I think I have mentioned already how every so often a
Doctor Who novel comes along which goes against the grain of the rest of the series; sometimes it does so by notching up the narrative to something more complicated than the usual TV scripts (
The Time Travellers) or it might just paint a far more vivid picture of history
(Byzantium!) but in this case,
Combat Rock is a standout for its sheer level of violence and graphic gore. And bad language. Very bad language. One might argue that this is not a
Doctor Who novel at all, just some disturbing tale where the Doctor and company are guest starring in someone else's nightmare, but no, this is, to me, very much
Doctor Who just to an extreme not usually reached.
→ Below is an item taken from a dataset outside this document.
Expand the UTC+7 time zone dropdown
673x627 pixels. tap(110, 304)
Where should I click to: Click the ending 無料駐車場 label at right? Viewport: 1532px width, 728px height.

It's no secret that this is Mick Lewis' own parable take on colonial subjugation, specifically in Indonesia, so what more likely companions to throw into this than Jamie and Victoria. Jamie's entire life has been under the threat of the Redcoats and their attacks of the people of the Highlands, the theft of property and the executions of his fellow clansmen who would stand up against the oppressors. Jamie knows a bad regime when he sees it, but he also knows when things are out of hand and wishes the Doctor could just, for once, steer clear. Jamie has his own knack for danger, though, and finds it right away at a local bar where he flirts with local girls out to make a buck and almost has to tangle with a hired mercenary with his own agenda in the tale. On the other hand there's Victoria, who has been pretty sheltered from the world in her upbringing, that is until the Doctor and Jamie came along and she was thrown to the not so tender mercies of Cybermen, Yeti and Ice Warriors. But Victoria's upbringing was on the other side of Imperialism, with her upper class background allowing her to benefit from the British Empire doing exactly what the Indoni are doing, but her eyes are well and truly opened to the horrific cost of maintaining an Empire when she falls in with the Indoni Army itself and witnesses its brutality firsthand.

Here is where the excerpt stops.